Discussing Hate and Violence With Your Children
Children are aware of what is happening in the world around them. Parents and educators cannot assume that children are unaffected by global events. When frightening and violent incidents occur, such as the attacks of September 11, both children and adults may experience a range of emotions including fear, confusion, sadness and anger.
To counteract fear and give reassurance, parents, teachers and day care providers can provide opportunities for children to express how they feel and channel their feelings into positive actions.
Discussions between adults and children in difficult situations can be an opening for reinforcing family and community values, beliefs and traditions. To learn more, take a look at the following advice that was developed by National PTA and the Anti-Defamation League.
In order to provide the reassurance and guidance children need, adults should first come to terms with their own feelings. Explore and discuss with other adults your own feelings and perceptions. Recognize that your past experiences may influence how you look at current situations.
Be alert to signs of upset in children. These signs may include withdrawal, lack of interest, acting out, fear of school or other activities, or anything that deviates from the child’s norm.
- Listen carefully in order to learn what children know and are thinking.
- Treat all children’s questions with respect and seriousness; do not “shush,” ignore or dismiss children.
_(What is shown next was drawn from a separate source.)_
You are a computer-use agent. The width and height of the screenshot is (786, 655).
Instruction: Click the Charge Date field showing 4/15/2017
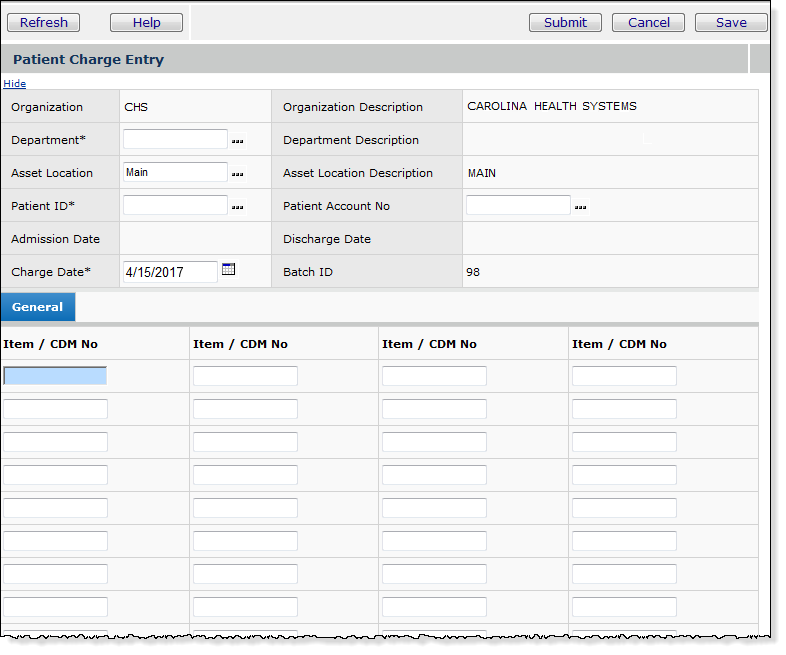coord(169,272)
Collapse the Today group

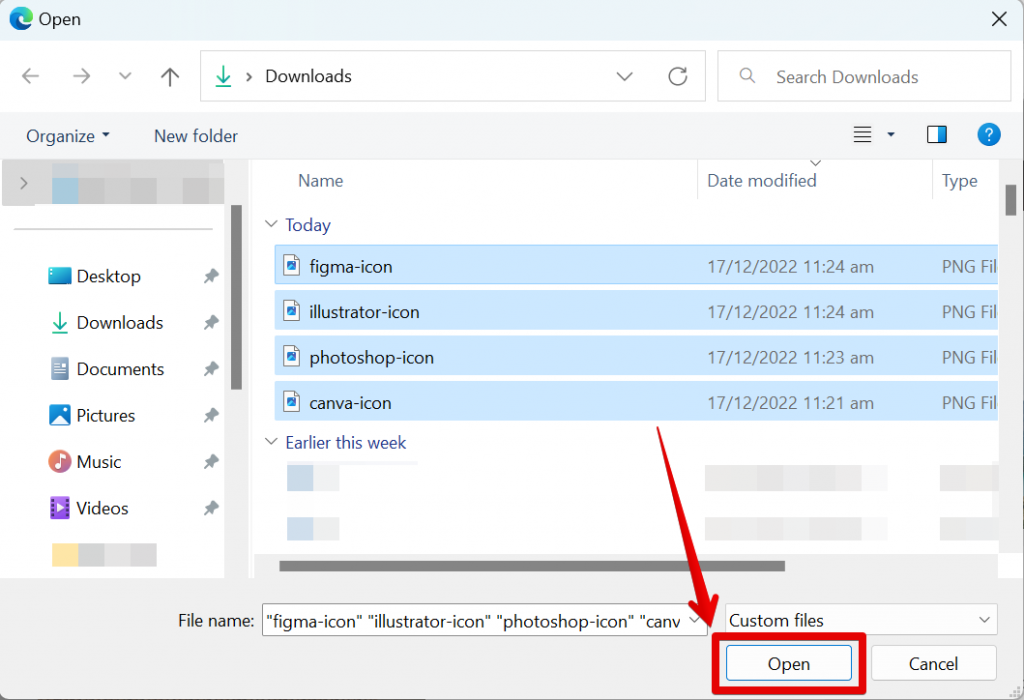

- Clarify children’s questions so that you can understand what is being asked, what has led to the question and how much information a child wants. A child who asks: “Why was the World Trade Center attacked?” could be curious about the political issues of the attacks, or may be asking, “Could I or someone I love be hurt in an attack?” A good way to clarify what a child wants to know is to repeat the question to the child; for example, “You’ve been thinking about the attacks on the World Trade Center and are wondering why they happened.” In this way a child can say, “Yes, that is what I’ve been thinking,” or can correct what you said in order to redirect the conversation to something he or she wants to discuss.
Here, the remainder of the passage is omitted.